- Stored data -

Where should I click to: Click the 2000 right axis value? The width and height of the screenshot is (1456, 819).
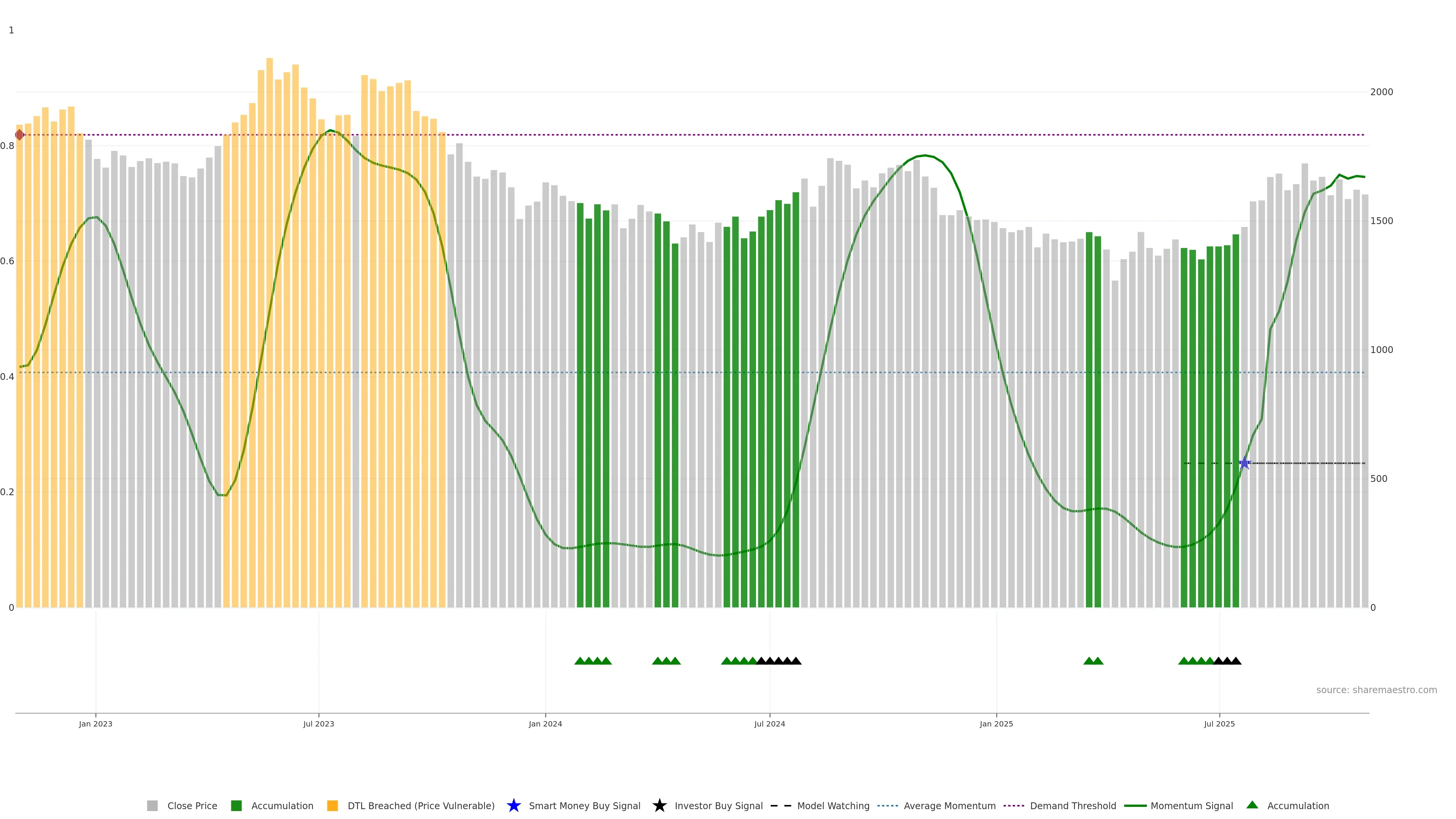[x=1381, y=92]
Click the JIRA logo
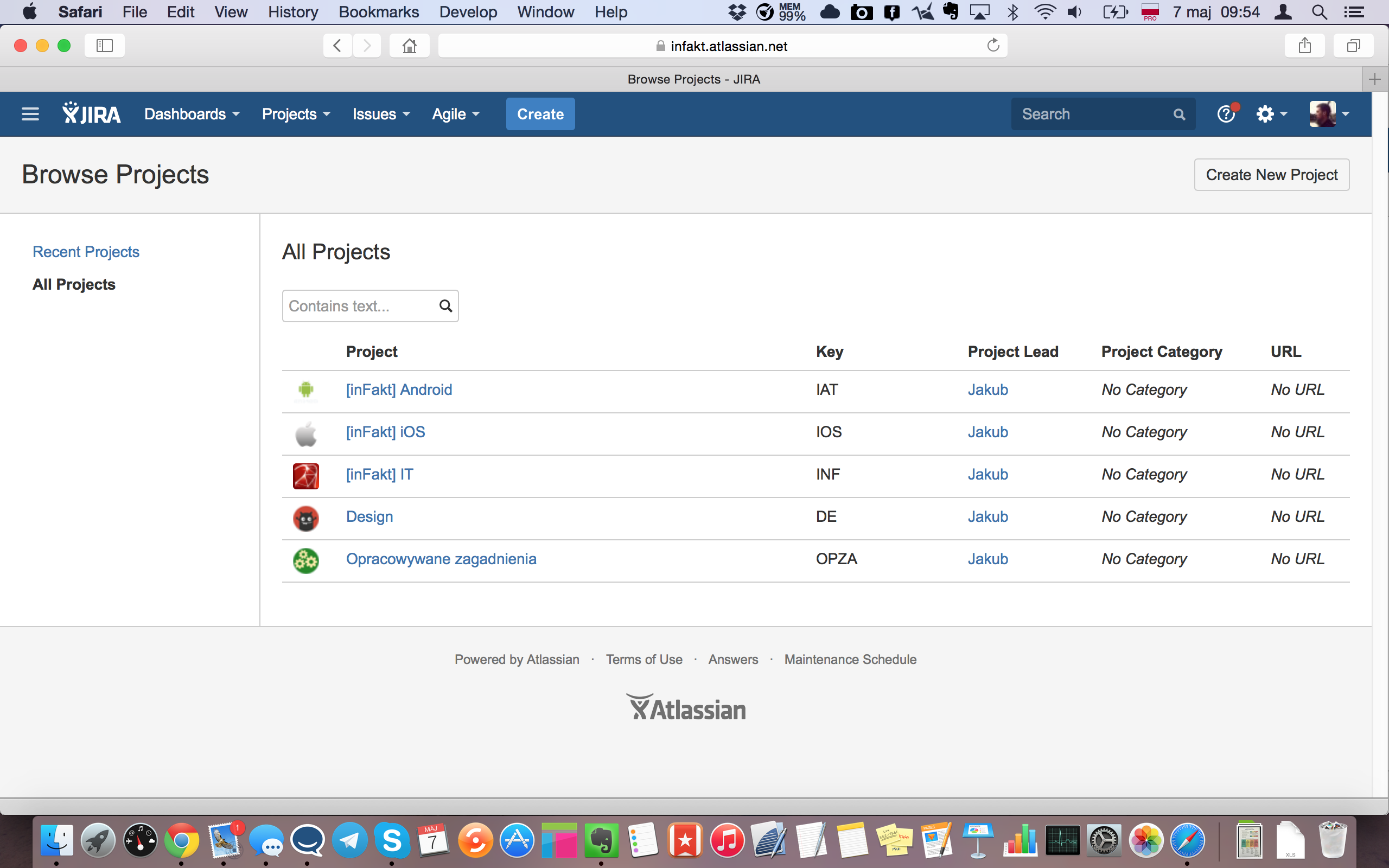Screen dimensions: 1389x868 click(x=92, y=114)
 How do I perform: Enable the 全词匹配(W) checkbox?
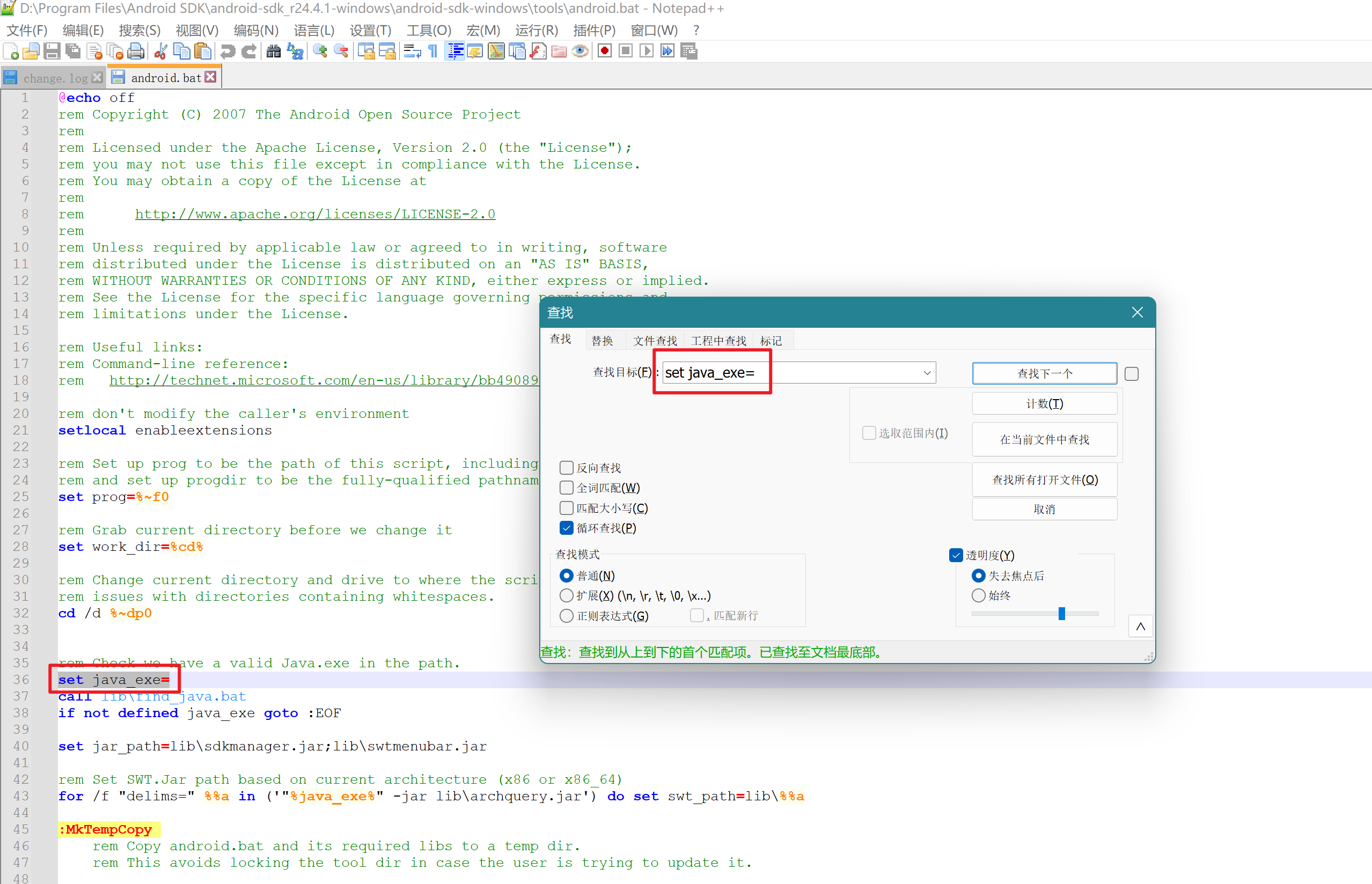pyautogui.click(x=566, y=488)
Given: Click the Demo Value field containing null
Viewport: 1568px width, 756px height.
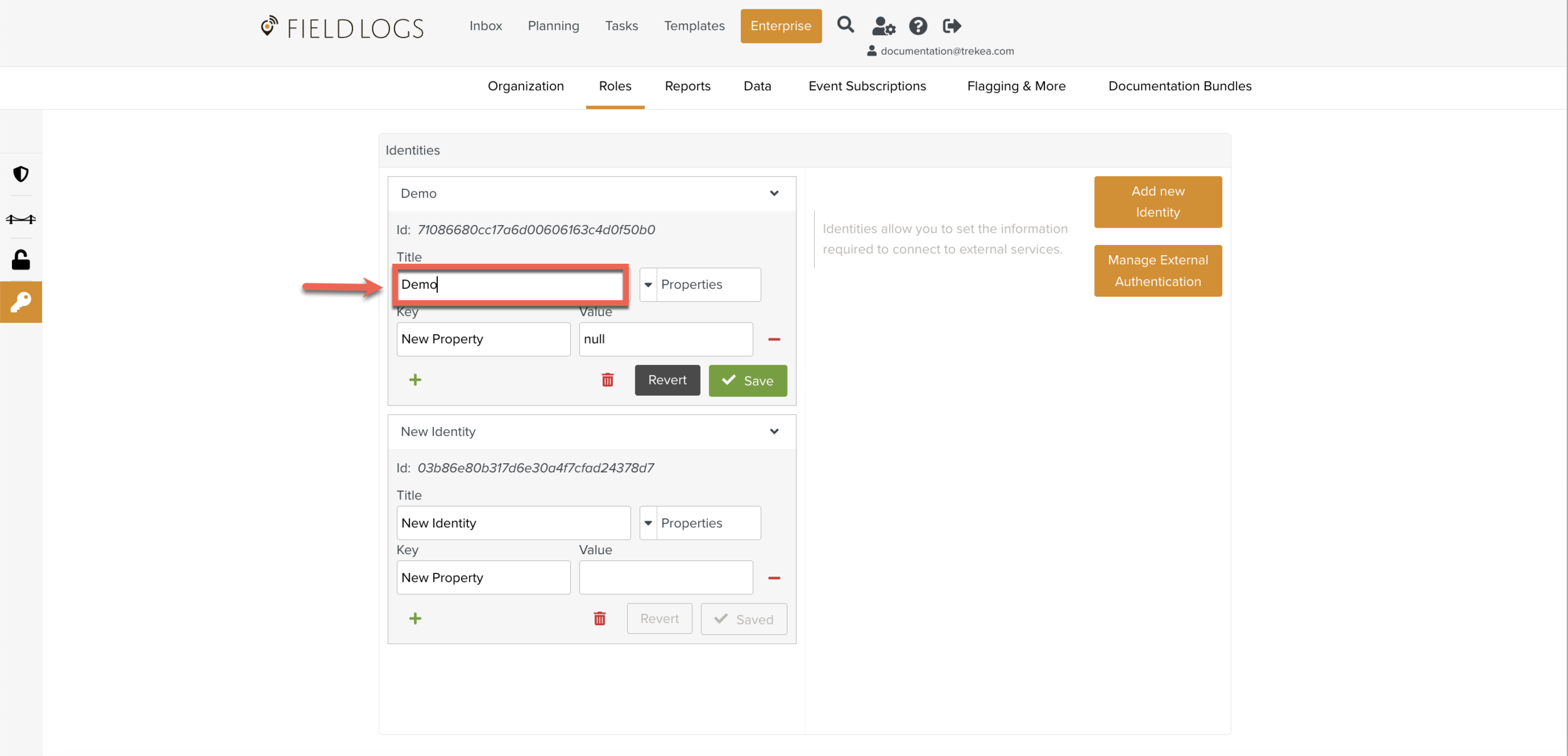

- ASSIGNMENT -
Without the pictures, write out every entry exactly as it appears.

- WRITTEN RESPONSE -
Where should I click to: Click the 2000 right axis value? The width and height of the screenshot is (1456, 819).
[x=1381, y=92]
Click the JIRA logo
Screen dimensions: 1389x868 click(x=92, y=114)
 How do I perform: Enable the 全词匹配(W) checkbox?
pyautogui.click(x=566, y=488)
Given: Click the Demo Value field containing null
Viewport: 1568px width, 756px height.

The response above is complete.